* BEGIN Quoted text *

Just how many cute things cute girls did that I missed simply because I needed to read a cute text in order to understand a cute conversation? Just how many awesome light novels could I have read in place of the time I spent sucking up to a box-full of yellowing Stephen King novels? With steeled determination, I geared myself up for what’s going to be a long winding journey. Cue dramatic music!


I don the Helm of the Imouto (a hand towel with Ganbare! written in thick print).

I brandish the Sword of the Sensei (a fresh Pilot pen).

I recite a passage of The Incantations of Megumin (Minna no Nihongo Book 1).

And more importantly, I wield the Heart of the Unyielding (read: Otaku).

Join me, as a I battle my way through countless Spawns of Evil — code named Procrastinators — in the hopes of deciphering the Word of the Wise (N5 questions).

Join me, hand in hand, as we invoke the Power of the Shounen, the Strength of a Nakama, and the Magic of Tomodachi.

Together, we fight against all odds. Together, we defeat the Evil Banchou Kanji. Together, we speak the Words of the Desu.

Together… we watch anime without subtitles.


Nah, just kidding. That’s what 2 hours of straight up vocabulary memorization does to my head.

* END Quoted text *
* BEGIN Data segment *

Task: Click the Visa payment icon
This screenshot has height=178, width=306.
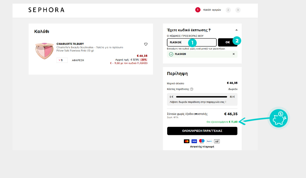Action: tap(194, 141)
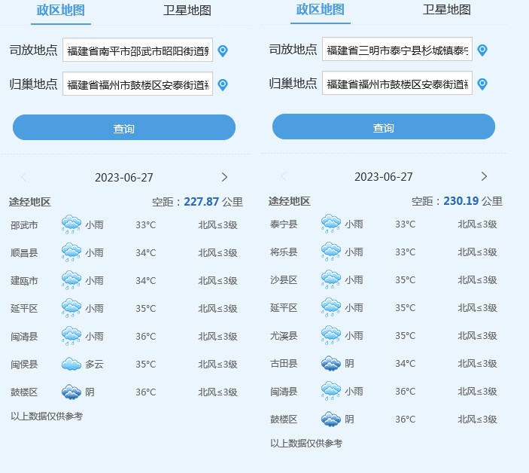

* END Data segment *

--- Direction 1 ---
In the passage about studying Japanese, what item does the writer call the Sword of the Sensei?
--- Direction 2 ---
Extend the passage about studying Japanese by writing what comes after its final sentence.

--- Task output 1 ---
A fresh Pilot pen.

--- Task output 2 ---
On a more serious note, I’m primarily studying Japanese not out of the shallow reason of watching unsubtitled anime or anything. My motivation stems from the very same reason this blog is up and running: the eagerness to learn and improve oneself. Of course, at first glance, studying something that won’t benefit you in the long run may seem like a waste of time. I’m not really aiming to be something like a translator or the sort, nor I am going to dig deep into linguistics. There’s just this nagging feeling that in doing so, I get to open various paths I won’t be able to take if I stay idle. Just like what Katori-sensei said in Amanchu!, we just have to take the first step, and the rest will unfold. I’m serious. A mind ages when it stops learning — this was one of my maxim when I opened up Nichi Nichi-chan, and, boy, I’m so proud of how far she has reached.

This series of posts will be a chronicling of my journey of my studies. It’s more in the service of looking back at what I’ve learned and what my general thoughts are, than a lame attempt at adding new content in this site. If you’re a new aspiring adventurer like me, then you may find this series insightful. If you’re looking for anime reviews, essays, stuff… don’t worry, I’ve got those covered in my free time.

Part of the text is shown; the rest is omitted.